#### SHORT EXERCISE A
Using the memorandum opinion below, answer each question on its own line:
(i) Which judge issued the memorandum opinion, and on what date?
(ii) What is the civil action number?
(iii) Which defendant, appearing pro se, joined in the motion?
#### SHORT EXERCISE B
Reproduce the part of the memorandum opinion below starting at "in this action" and ending at "in this court.".
#### SHORT EXERCISE C
List the full name of every defendant named in the memorandum opinion below.

Osburn v. Smith et al
Filing
21
MEMORANDUM OPINION by Judge Charles R. Simpson, III on 11/29/2011; re 8 MOTION to Dismiss or to Compel Arbitration or to Transfer Venue; the court will stay the action and compel arbitration of all claims against Miller and Taggart. cc:counsel, defendant Richard Smith pro se, defendant Roger Taylor pro se (TLB)
UNITED STATES DISTRICT COURT
WESTERN DISTRICT OF KENTUCKY
AT LOUISVILLE
DOUGLAS OSBURN
v.
PLAINTIFF
CIVIL ACTION NO. 3:11CV-363-S
RICHARD T. SMITH, et al.
DEFENDANTS
MEMORANDUM OPINION
This matter is before the court on motion of the defendants, Chad E. Miller and David C.
Taggart, to dismiss, or alternatively to compel arbitration, or alternatively to transfer venue (DN 8)
in this action alleging securities fraud and common law fraud. Defendant Roger Edward Taylor, pro
se, has joined in the motion. Defendant Richard T. Smith consented to removal of the action to this
court, but has not otherwise appeared, answered, or responded to the motion practice in this court.

#### EXTRACTED INFORMATION
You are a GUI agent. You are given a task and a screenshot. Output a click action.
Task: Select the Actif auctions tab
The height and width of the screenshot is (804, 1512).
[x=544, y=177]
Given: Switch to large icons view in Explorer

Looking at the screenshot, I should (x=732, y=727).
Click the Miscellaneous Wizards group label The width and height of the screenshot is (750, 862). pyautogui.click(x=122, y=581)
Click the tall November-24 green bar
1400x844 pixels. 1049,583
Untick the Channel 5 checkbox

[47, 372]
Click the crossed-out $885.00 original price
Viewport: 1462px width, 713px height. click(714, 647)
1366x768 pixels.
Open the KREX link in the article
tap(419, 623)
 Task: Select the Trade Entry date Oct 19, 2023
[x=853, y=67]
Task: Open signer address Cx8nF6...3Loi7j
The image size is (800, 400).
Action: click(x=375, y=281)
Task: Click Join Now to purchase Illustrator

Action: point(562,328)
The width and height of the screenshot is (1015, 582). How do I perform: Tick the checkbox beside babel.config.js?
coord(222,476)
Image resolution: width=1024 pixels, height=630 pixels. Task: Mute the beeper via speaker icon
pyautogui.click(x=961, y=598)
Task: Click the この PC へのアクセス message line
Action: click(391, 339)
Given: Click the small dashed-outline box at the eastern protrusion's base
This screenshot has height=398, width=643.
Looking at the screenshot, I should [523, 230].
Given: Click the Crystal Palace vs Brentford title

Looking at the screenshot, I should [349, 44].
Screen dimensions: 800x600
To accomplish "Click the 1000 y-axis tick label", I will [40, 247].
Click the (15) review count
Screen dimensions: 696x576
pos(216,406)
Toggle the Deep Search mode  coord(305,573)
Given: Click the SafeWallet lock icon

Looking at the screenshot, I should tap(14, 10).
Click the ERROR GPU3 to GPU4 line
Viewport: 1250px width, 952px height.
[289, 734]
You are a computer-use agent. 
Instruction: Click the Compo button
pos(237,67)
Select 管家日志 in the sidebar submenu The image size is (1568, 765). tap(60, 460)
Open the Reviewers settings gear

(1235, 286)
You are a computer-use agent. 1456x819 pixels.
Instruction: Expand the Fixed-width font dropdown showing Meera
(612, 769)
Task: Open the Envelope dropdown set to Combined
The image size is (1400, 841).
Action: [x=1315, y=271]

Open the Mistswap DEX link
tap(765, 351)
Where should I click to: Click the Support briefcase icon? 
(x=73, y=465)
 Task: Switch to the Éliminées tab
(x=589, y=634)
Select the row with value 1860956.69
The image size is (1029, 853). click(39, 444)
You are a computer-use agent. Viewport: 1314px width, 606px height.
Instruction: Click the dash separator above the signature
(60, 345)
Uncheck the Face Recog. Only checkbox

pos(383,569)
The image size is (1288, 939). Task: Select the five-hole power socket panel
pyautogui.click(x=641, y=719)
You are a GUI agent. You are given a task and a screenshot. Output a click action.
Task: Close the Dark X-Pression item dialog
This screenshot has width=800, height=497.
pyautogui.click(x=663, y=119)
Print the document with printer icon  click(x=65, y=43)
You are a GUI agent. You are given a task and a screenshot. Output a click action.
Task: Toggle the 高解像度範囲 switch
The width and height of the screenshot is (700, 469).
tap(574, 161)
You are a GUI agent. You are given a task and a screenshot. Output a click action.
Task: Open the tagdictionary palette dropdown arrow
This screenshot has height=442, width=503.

#### TASK RESPONSE A
(i) Judge Charles R. Simpson, III, on 11/29/2011
(ii) 3:11CV-363-S
(iii) Roger Edward Taylor

#### TASK RESPONSE B
in this action alleging securities fraud and common law fraud. Defendant Roger Edward Taylor, pro
se, has joined in the motion. Defendant Richard T. Smith consented to removal of the action to this
court, but has not otherwise appeared, answered, or responded to the motion practice in this court.

#### TASK RESPONSE C
Richard T. Smith
Chad E. Miller
David C. Taggart
Roger Edward Taylor